Dear Neighbor,
Everyone reading this will likely pass by someone living, and suffering, on the streets today. I could not have said the same thing with certainty 10 years ago.
Over the last decade homelessness in California has surged by nearly 60% — even while the rest of the country has experienced a net decline in homelessness.
What happened?
A number of factors have come together to create this crisis: A housing shortage that has driven up costs faster than incomes. Deinstitutionalization of our mental health system. A crisis of addiction fuelled by stronger drugs and weakened accountability.
The truth is, none of the big issues California faces, especially homelessness, can be explained or solved in one fell swoop. There is no silver bullet. But bit by bit, piece by piece, we can put in place and execute the policies that will lead us out of this crisis.
We’re addressing the housing shortage by making it easier to build housing where it makes sense, modernizing ADU policy, and pushing to streamline CEQA review processes. We’re also scaling up our shelter capacity by getting creative – investing in tiny homes that have led to a 15% decrease in unsheltered homelessness over two years, and, recently, approving a budget that will create safe sleeping sites with the capacity to serve 500 homeless neighbors.

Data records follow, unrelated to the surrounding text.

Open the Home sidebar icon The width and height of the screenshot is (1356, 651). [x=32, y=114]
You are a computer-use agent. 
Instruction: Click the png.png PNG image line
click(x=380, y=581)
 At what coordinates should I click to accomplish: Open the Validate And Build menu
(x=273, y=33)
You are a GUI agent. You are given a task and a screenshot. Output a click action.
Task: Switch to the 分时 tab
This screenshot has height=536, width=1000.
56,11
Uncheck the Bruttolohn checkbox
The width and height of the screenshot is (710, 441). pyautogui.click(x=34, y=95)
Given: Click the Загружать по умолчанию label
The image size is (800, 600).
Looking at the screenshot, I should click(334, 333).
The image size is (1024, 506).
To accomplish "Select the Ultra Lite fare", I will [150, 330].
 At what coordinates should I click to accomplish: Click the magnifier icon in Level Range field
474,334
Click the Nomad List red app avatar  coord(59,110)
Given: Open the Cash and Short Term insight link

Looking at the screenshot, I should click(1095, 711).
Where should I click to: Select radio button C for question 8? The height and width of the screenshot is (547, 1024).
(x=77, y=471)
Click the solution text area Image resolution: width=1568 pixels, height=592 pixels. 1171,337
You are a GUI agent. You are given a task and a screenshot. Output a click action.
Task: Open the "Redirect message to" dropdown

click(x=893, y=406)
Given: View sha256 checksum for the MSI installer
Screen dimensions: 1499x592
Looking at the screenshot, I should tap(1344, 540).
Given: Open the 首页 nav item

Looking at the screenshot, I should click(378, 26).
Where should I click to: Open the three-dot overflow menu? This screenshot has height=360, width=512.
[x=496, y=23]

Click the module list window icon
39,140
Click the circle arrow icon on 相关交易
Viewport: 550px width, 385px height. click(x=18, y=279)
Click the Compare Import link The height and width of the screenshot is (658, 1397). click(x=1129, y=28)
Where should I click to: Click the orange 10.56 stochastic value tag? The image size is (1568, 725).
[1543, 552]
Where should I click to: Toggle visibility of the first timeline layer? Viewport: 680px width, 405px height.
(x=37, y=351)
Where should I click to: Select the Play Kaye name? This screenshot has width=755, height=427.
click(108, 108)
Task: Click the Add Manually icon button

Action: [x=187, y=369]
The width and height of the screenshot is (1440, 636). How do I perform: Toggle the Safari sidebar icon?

We’re addressing the mental health and addiction crisis by advocating to our County to implement Care Courts which allow family members to petition the courts for treatment for loved ones. We passed Proposition 1 in March with the promise to build new 10,000 treatment beds statewide and Senate Bill 43 in 2023 to expand conservatorship laws to include people struggling with severe addiction who need longer-term, service-intensive care.
But we still have work left to do. We haven’t yet given our judges the tools they need to hold people accountable for engaging with treatment for addictions that are harming those around them and putting their own lives in jeopardy.
Proposition 36 aims to change that. It would, if passed, reform the pieces of Proposition 47 which many believe have led to an increase in retail theft, drug overdoses and homelessness.
In 2014, Prop 47 made shoplifting (stealing items worth $950 or less from a store) and drug possession misdemeanors, no matter how many times people offended, how trapped they were in addiction, or how much harm their repeat actions caused. While this achieved the goal of reducing our jail population, it has also contributed to an overdose epidemic, rising retail theft, closures of small businesses, and a pattern that sees people endlessly cycle between our streets, hospitals and the justice system without real intervention and treatment.
To address this, Prop 36 gives judges new tools to mandate that repeat drug offenders engage in treatment programs, increases punishment for repeat and organized retail theft, classifies fentanyl as a hard drug, and requires that those convicted of selling fentanyl are told that continuing dealing can lead to a murder charge. You can read a nonpartisan analysis here.
As we get closer to the election, I will continue to share information about what’s on the ballot. Because the more we know about a problem, the more we can use our voice and our vote to fix it.